Permitting and grid connection processes remain inconsistent and unclear. The absence of prioritization rules (as seen in renewables) means battery developers are often left to navigate a DSO landscape with no standardization.
“If a DSO tells you, ‘I have too much wind and solar, I can’t connect a battery,’ that’s a failed job,” Breuer said. “We need basic literacy about storage within the system.”
He warned that changes to Germany’s grid fee structure (such as the incoming “AGNES” framework) could affect project viability after 2029 unless proactively addressed.
Still, there is progress. Legal structures around hybrid tolling, dynamic warranties, and virtual power plant models are maturing quickly. Breuer advised getting legal involved early, especially to ensure bankable warranties, enforceable EPC contracts, and tech tours that reflect actual system design:
“Warranties are no longer just technical details—they’re a cornerstone of financing.”

What Operators, Bankers and Investors Are Really Thinking
Closing out the day was a panel discussion featuring Repono CTO Greger Landén, Voltiq Co-founder Joost Samsom, and BESS financing expert Aziz Teksoy, tackling challenges from software failures to financing structures.
Among other things, the panel explored hybrid revenue models (e.g. 50% fixed, 50% merchant), current loan tenors (typically up to 12 years), margins (200–300 bps), and strategies for dynamic repayments via cash sweeps.
The consensus? Early movers with good design, strong partners, and credible counterparties still have a significant edge.
Stressing that software is the silent saboteur of uptime, Landén emphasized:
“The risk to uptime is not fire or failure—it’s firmware. We pass through 14 software layers to do a trade.”
Samsom, meanwhile, offered a clear-eyed view on the economics of early operating projects:
“If you can use merchant cash flow to build the asset and repay fast, you’ll own a highly competitive project in six years.”

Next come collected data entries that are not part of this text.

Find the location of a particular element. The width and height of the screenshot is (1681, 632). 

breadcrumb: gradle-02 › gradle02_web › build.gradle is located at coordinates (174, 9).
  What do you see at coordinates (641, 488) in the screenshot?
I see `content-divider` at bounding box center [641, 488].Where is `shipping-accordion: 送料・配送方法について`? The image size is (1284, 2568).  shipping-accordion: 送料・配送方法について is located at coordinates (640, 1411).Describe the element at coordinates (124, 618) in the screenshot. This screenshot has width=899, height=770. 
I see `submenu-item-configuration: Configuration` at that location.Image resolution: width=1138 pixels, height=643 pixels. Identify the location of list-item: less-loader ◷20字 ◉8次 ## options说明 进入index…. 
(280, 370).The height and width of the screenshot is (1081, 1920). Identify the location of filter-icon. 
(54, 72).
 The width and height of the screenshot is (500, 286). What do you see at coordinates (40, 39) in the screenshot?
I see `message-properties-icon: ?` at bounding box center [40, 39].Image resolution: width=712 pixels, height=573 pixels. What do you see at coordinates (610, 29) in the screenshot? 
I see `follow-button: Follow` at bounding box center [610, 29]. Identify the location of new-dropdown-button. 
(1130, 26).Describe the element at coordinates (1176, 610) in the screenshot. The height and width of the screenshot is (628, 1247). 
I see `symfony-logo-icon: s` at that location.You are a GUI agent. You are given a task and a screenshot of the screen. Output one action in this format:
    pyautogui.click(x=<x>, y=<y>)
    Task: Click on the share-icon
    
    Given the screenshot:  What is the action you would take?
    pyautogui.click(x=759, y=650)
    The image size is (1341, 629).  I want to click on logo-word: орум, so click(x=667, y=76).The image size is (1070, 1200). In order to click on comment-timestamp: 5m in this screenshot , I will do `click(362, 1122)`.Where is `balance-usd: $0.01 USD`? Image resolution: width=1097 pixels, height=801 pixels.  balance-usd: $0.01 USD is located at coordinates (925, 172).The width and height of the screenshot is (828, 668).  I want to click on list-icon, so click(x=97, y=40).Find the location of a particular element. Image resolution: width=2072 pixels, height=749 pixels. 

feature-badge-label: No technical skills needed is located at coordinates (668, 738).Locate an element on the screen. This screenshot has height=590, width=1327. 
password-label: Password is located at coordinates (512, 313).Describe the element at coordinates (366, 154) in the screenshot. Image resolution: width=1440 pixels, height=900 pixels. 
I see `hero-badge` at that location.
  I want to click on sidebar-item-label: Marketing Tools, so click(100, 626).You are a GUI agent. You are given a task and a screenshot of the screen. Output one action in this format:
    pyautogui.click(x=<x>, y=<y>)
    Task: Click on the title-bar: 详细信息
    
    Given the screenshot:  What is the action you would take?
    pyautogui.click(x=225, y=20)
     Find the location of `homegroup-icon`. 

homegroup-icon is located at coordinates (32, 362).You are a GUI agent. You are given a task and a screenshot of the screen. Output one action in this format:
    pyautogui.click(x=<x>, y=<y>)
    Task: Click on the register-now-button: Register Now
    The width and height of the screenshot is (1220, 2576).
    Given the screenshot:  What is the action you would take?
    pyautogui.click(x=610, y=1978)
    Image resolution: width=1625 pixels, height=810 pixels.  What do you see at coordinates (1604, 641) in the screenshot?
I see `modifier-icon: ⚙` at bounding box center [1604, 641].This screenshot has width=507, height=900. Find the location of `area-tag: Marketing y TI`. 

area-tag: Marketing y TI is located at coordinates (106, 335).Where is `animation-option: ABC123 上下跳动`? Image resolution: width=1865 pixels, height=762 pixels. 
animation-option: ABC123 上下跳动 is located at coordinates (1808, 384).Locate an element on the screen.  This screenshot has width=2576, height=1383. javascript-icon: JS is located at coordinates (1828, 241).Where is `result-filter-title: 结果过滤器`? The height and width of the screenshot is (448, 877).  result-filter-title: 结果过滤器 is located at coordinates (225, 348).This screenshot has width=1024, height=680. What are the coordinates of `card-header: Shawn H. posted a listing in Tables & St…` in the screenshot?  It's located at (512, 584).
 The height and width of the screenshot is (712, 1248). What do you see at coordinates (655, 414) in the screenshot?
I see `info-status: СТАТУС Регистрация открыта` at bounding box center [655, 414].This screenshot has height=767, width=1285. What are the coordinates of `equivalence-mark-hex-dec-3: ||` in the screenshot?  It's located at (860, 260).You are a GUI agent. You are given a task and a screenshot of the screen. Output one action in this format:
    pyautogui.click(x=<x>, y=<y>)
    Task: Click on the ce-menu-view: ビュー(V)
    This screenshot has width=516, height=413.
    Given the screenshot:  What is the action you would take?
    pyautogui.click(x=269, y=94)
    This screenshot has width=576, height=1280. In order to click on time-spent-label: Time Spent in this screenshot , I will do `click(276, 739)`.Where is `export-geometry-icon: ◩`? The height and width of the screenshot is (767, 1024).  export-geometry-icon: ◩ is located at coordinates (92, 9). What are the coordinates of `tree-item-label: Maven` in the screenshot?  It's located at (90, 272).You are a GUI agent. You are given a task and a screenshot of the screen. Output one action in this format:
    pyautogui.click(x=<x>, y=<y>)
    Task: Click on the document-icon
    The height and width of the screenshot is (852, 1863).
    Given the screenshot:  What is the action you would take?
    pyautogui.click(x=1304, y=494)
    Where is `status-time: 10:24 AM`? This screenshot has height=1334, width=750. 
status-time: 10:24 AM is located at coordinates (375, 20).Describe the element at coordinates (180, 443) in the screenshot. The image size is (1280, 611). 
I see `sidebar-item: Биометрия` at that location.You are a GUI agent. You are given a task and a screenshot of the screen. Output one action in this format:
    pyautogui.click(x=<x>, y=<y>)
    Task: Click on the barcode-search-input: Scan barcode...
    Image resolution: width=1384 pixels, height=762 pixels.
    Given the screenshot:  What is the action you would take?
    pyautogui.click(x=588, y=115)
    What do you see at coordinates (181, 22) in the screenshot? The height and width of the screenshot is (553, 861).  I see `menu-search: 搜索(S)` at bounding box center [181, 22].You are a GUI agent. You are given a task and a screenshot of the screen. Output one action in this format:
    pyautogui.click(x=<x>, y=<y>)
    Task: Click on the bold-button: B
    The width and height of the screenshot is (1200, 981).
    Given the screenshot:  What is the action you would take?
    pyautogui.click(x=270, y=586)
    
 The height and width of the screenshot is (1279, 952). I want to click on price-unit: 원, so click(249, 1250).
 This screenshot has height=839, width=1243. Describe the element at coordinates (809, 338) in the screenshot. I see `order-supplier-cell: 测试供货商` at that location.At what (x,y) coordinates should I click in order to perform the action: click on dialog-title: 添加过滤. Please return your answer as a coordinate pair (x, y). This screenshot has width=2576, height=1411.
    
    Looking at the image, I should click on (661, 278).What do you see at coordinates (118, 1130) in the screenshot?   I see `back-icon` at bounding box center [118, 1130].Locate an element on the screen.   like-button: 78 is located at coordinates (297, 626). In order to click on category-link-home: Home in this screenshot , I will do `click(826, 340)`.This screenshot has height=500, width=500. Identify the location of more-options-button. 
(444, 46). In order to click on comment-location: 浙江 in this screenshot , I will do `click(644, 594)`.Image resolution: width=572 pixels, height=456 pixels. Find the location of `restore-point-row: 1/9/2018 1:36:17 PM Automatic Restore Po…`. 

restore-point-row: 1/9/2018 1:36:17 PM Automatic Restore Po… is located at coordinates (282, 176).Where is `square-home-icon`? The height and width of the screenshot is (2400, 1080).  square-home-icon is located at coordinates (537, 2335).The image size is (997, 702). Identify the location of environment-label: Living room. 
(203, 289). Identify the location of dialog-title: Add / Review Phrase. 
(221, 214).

Other lenders in the room echoed the logic: build early, repay fast, and structure for flexibility. One banker noted, “This is a first-mover’s market—you want to harvest the high spreads now, not wait for the system to catch up.”
What’s Next?
Striking a balance between vision and pragmatism, the message sent to investors eyeing the BESS sector was crystal clear: this is no longer a speculative market.
Battery storage is real, revenue-generating, and structurally needed in every European grid. But it’s not plug-and-play. The winners will be those who understand the mechanics—and the legal, technical, and financial nuance—of getting to COD and beyond.
Repono’s first Banker’s Day made one thing unmistakable: the future of energy isn’t just renewable—it’s stored, stable, and full of opportunity.
For those who missed the inaugural event, Repono will host its second Banker’s Day in mid-2026.